Experiences teaches me that federal district judges are not all that busy, certainly not compared to their brethren in state courts, and they could handle constitutional challenges to botched state-court rulings. Of course, that wouldn't be necessary if state judges did their jobs, but many of them are elected hacks, and they are bad at their jobs -- terrible in some cases.
Congress should have overturned Rooker-Feldman years ago, but it hasn't. That the doctrine stilll exists is an outrage.
What do do? My best idea is the installation of citizen review boards. The system already is stuffed with lawyers, and they've proven they can't handle the responsibility. I think we need citizen boards -- with special training in the law and the authority to overrule bad judges and hold them accountable.
I mentioned above the big legal minds who have acknowledged that our guards are broken. The best example I know of is the late Monroe Freeman, who was a professor at hofstra School of Law and is considered the father of legal ethics as a field of academic study. Said Freedman in a 1989 speech:
"Frankly, I have had more than enough of judicial opinions that bear no relationship whatsoever to the cases that have been filed and argued before the judges.
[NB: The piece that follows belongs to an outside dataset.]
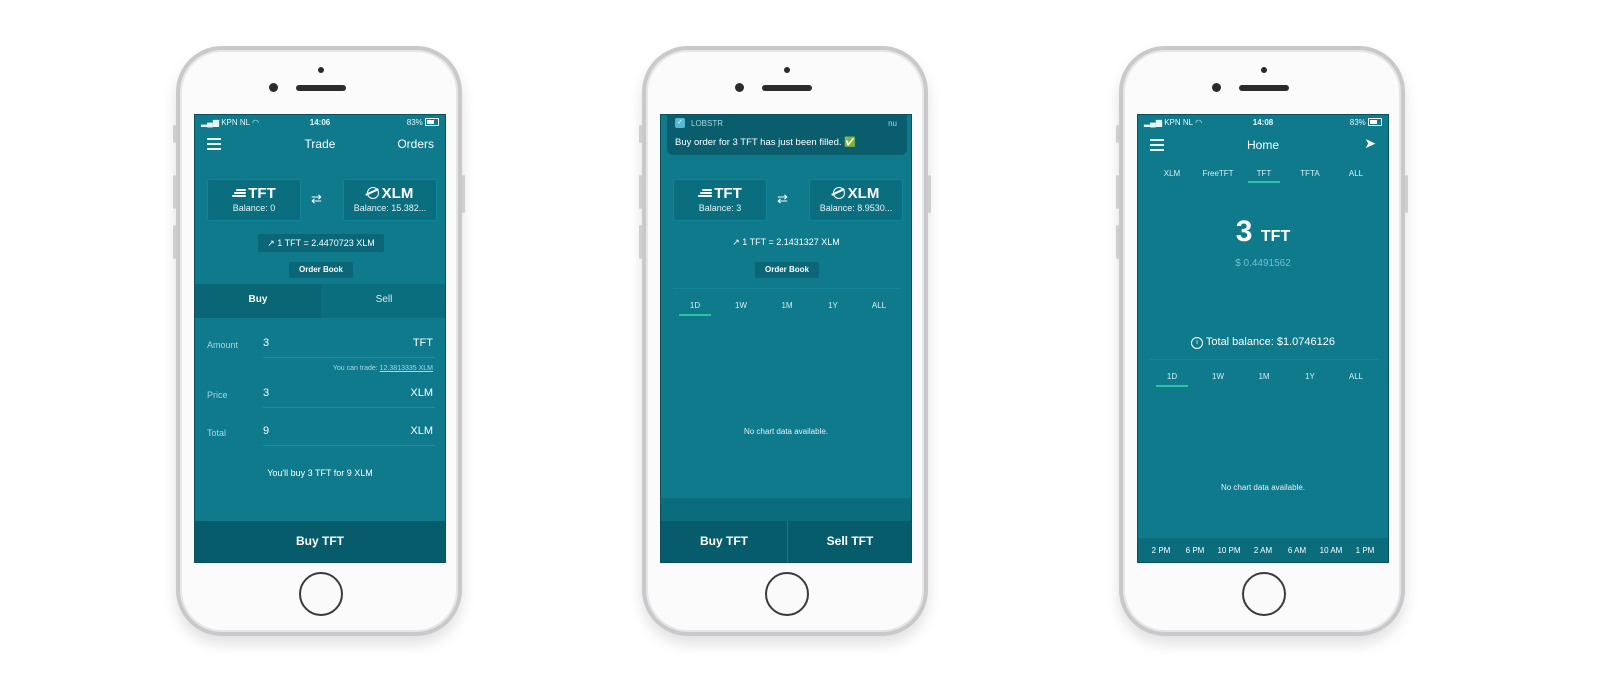  Describe the element at coordinates (258, 301) in the screenshot. I see `tab-buy: Buy` at that location.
I am talking about judicial opinions that falsify the facts of the cases that have been argued, judicial opinions that make disingenuous use or omission of material authorities, judicial opinions that cover up these things with no-publication and no-citation rules.”
In terms of this post, here is the bottom line: If Alabama state courts had done their jobs, Burt Newsome wouldn't have to go through the trouble and expense of filing a U.S. Supreme Court appeal. It's ridiculous that he's been put in that position.